Lucy is having a bad day at work and to top it off a cicada named Lenny just told her she has three days to live. Thus begins a surreal journey of self-discovery, where animals talk, bears play polka, and spiders tango. Over the course of three days Lucy must care for her alcoholic mother, come to terms with the loss of her father, and confront her feelings for her best friend Faye, all while trying to understand what her “potential” is and why a cicada wants it before she dies.
For fans of Hayao Miyazaki and Studio Ghibli, Haruki Murakami, The Alligator Report, and TV series like Wonderfalls and Pushing Daisies.
Cover designed by Sabine Krauss
A novelette. approximately 50 print pages in length.
“Bernard Cox’s The Space Within These Lines Is Not Dedicated is a fantasy with a radically inclusive vision. Lucy, a one-time rescuer of animals, confronts her father’s death, her mother’s despair, a complicated love, a meaningless job, and, as a result, finds herself in an emotional limbo. When the smart-aleck cicada arrives, she has to wonder whether she’s losing her mind. Is she facing “the inevitable passage of life” or “the possibility of renewal” or both? The progress of this compassionate narrative critiques our society’s neglect and abuse of the world and those who inhabit it.” –Frank Rogaczewski author of "The Fate of Humanity in Verse."
"'Give us your potential.'With that request [The Space Within These Lines Is Not Dedicated], a story that revolves around a woman, her imminent death, her troubled life and lots of talking animals (that she can hear) is off and running. Does it all sound crazy? Well, it is! It's also entertaining. Cox is a great storyteller. There are more of these novellas to come from him and I look forward to them. This is good stuff, all the way around!"--Shelly Hagans, Shelly's LGBT Book Review Blog at Shellysbookstore.com
Bernard M Cox is a graduate of 2015 Class of Clarion Science Fiction and Fantasy Writers' Workshop, and received an MFA Creative Writing from Roosevelt University.
He has taught fiction writing, screenwriting, literature, and composition; curated an experimental music concert series called FeedBack; ran a staged reading series for screenwriters; served as Assistant Artistic Director for the Tamale Hut Café Reading Series in North Riverside, IL; and served on the Board of Directors of the University City Arts League in Philadelphia. He currently volunteers in the San Diego LGBT community.
His writing has appeared in A cappella Zoo, Blood and Lullabies, Collective Fallout, Crack the Spine, Red Lightbulbs, and Up the Staircase Quarterly.
Don't miss this story. Most of the time I read to escape. Escape the harsh realities of everyday life. I was expecting that from this. What I got was something else entirely! Thank you Mr Cox!

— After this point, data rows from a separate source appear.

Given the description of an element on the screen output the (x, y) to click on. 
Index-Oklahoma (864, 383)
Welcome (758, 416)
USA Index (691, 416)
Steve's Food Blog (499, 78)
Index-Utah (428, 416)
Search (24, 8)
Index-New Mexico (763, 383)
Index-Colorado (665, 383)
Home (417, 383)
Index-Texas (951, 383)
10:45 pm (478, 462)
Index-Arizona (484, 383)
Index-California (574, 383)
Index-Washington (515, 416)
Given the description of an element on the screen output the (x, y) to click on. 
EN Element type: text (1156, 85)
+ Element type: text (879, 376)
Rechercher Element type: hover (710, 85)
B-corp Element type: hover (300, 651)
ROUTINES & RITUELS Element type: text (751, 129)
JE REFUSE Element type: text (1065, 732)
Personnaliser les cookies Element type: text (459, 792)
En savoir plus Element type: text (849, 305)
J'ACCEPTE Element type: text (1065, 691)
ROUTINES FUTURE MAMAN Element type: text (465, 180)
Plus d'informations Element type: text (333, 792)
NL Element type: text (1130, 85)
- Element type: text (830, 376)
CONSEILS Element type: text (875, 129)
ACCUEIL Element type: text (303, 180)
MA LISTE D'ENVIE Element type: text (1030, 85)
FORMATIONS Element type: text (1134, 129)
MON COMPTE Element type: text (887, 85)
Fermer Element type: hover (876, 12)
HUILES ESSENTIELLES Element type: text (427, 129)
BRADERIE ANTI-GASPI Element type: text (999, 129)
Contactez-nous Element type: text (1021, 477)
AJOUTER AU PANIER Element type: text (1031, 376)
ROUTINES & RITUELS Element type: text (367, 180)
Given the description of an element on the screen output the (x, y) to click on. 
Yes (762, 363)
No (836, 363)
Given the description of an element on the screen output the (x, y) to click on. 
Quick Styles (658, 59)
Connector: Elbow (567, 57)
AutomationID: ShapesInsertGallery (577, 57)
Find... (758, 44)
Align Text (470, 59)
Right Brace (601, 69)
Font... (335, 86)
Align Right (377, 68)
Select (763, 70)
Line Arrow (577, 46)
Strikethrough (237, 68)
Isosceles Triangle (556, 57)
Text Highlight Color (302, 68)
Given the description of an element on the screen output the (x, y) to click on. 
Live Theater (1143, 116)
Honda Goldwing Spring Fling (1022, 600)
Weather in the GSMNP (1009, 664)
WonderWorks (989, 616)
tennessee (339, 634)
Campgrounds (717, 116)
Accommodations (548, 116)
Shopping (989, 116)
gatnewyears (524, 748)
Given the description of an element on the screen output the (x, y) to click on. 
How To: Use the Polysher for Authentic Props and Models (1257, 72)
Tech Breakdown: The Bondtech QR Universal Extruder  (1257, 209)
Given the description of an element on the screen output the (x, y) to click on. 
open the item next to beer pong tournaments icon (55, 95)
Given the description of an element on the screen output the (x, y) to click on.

I'll get right to the reason I docked the story a star, then move on to why it's so awesome. There's a section within the story where I feel a bit of very weak writing crept in. It's very brief, and it's not at all going to ruin the tale, but unlike Memory of a Salt Shaker (which I found superb all the way through) there's this one niggling section that reached out and slapped me in the face, breaking me out of the story.
Outside of that one section, which is no more than a couple of pages long, I absolutely loved this story. LOVED it.
Buy this story. Read this story. Love this story too.
You won't be able to help it.
Because Cox is a fantastic writer with a vivid imagination who can transport you to a world which you think you know, but don't quite understand. He weaves a beautiful narrative, and gives his characters rich histories with spare use of words. He is the real deal where it comes to short fiction. Many can write a short. Few can master them.
Cox is, hands down, well on his way to becoming an absolute master of the short form.